— Start —

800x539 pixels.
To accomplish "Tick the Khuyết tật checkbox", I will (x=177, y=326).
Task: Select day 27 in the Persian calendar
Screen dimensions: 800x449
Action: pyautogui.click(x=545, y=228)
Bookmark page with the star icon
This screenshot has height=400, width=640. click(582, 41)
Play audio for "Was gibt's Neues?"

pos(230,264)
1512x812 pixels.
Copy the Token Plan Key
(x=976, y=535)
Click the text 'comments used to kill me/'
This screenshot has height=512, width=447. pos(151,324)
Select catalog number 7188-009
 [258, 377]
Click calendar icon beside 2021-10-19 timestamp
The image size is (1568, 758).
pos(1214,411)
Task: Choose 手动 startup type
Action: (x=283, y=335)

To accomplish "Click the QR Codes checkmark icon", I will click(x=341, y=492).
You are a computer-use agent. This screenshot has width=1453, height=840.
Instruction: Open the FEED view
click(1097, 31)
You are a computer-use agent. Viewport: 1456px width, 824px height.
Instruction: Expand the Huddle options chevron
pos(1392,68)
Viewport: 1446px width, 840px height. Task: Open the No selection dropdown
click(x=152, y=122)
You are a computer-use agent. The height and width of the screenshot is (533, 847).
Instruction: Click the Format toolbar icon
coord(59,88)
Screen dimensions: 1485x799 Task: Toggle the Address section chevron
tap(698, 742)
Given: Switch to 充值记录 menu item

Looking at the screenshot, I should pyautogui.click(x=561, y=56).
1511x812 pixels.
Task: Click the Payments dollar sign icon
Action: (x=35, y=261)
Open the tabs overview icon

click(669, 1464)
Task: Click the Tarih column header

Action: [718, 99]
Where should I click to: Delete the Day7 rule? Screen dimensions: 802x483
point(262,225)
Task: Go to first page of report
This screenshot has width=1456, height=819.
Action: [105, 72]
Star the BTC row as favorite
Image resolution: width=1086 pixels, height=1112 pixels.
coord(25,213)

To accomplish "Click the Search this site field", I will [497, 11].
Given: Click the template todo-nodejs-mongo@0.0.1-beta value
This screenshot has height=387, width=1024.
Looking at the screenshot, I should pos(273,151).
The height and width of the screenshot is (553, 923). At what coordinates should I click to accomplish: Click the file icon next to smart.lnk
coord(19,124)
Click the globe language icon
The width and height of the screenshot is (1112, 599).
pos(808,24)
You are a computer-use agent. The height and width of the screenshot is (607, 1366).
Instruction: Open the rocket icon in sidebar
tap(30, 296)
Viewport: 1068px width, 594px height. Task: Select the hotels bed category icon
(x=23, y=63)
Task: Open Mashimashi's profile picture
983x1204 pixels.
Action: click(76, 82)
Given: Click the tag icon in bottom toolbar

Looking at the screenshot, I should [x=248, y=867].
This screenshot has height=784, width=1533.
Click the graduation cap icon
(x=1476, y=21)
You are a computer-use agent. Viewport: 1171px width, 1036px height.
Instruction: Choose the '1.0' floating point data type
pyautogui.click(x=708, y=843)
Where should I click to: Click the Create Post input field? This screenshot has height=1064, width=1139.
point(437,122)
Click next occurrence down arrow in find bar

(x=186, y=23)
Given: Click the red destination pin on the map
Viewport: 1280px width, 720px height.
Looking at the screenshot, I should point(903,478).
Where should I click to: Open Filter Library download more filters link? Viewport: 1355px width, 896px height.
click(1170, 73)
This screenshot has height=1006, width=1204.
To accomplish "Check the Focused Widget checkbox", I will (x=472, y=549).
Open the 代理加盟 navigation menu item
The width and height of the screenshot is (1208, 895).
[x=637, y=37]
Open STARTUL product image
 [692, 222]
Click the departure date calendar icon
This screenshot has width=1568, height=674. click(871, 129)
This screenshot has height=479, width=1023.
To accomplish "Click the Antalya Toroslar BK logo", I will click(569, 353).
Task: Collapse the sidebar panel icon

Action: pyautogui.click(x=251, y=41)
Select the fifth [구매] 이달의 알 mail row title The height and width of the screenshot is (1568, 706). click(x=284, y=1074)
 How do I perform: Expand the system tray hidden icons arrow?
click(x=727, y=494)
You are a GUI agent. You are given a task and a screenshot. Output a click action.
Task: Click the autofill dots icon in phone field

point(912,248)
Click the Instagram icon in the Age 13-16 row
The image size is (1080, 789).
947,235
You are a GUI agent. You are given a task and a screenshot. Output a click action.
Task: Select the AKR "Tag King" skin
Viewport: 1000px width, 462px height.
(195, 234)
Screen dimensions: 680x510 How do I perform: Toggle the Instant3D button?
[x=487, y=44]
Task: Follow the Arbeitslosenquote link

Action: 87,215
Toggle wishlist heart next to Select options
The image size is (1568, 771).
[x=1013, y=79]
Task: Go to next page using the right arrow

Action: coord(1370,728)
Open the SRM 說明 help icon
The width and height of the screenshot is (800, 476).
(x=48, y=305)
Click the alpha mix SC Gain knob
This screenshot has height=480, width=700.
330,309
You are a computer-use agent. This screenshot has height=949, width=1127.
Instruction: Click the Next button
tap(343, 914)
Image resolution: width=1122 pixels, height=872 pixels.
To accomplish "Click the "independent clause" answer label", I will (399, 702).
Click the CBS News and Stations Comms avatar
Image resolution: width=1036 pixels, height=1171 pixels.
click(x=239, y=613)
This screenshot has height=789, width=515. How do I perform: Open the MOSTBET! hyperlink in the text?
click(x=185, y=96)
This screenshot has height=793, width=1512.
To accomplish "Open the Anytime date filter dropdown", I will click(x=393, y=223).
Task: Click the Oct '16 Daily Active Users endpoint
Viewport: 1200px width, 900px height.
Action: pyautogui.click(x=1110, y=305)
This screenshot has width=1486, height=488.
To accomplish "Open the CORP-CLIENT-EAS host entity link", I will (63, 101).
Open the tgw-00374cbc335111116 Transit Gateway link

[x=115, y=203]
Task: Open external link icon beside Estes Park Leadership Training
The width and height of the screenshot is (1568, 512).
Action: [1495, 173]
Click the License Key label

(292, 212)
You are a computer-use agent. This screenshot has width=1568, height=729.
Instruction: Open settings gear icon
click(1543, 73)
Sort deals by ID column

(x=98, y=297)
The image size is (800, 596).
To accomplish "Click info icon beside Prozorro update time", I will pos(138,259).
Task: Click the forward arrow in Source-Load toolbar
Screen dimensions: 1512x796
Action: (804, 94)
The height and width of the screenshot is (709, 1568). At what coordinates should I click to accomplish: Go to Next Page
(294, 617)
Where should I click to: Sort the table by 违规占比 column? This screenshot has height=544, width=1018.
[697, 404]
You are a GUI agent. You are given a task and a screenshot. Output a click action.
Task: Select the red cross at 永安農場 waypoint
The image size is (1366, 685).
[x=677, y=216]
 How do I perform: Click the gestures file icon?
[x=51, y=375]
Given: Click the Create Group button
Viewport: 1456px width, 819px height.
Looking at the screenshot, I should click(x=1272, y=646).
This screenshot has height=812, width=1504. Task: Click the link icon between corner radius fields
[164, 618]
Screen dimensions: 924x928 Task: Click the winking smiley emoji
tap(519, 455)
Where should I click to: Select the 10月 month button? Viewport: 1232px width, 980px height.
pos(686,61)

— End —

== DO THIS ==
Update the listing lines starting at the line containing "Task: Open external" and ending at the line containing "[x=51, y=375]", changing "icon" to "button" and leaving all else as it is. Return only those lines.

== EXPECTED OUTPUT ==
Task: Open external link button beside Estes Park Leadership Training
The width and height of the screenshot is (1568, 512).
Action: [1495, 173]
Click the License Key label

(292, 212)
You are a computer-use agent. This screenshot has width=1568, height=729.
Instruction: Open settings gear button
click(1543, 73)
Sort deals by ID column

(x=98, y=297)
The image size is (800, 596).
To accomplish "Click info button beside Prozorro update time", I will pos(138,259).
Task: Click the forward arrow in Source-Load toolbar
Screen dimensions: 1512x796
Action: (804, 94)
The height and width of the screenshot is (709, 1568). At what coordinates should I click to accomplish: Go to Next Page
(294, 617)
Where should I click to: Sort the table by 违规占比 column? This screenshot has height=544, width=1018.
[697, 404]
You are a GUI agent. You are given a task and a screenshot. Output a click action.
Task: Select the red cross at 永安農場 waypoint
The image size is (1366, 685).
[x=677, y=216]
 How do I perform: Click the gestures file button?
[x=51, y=375]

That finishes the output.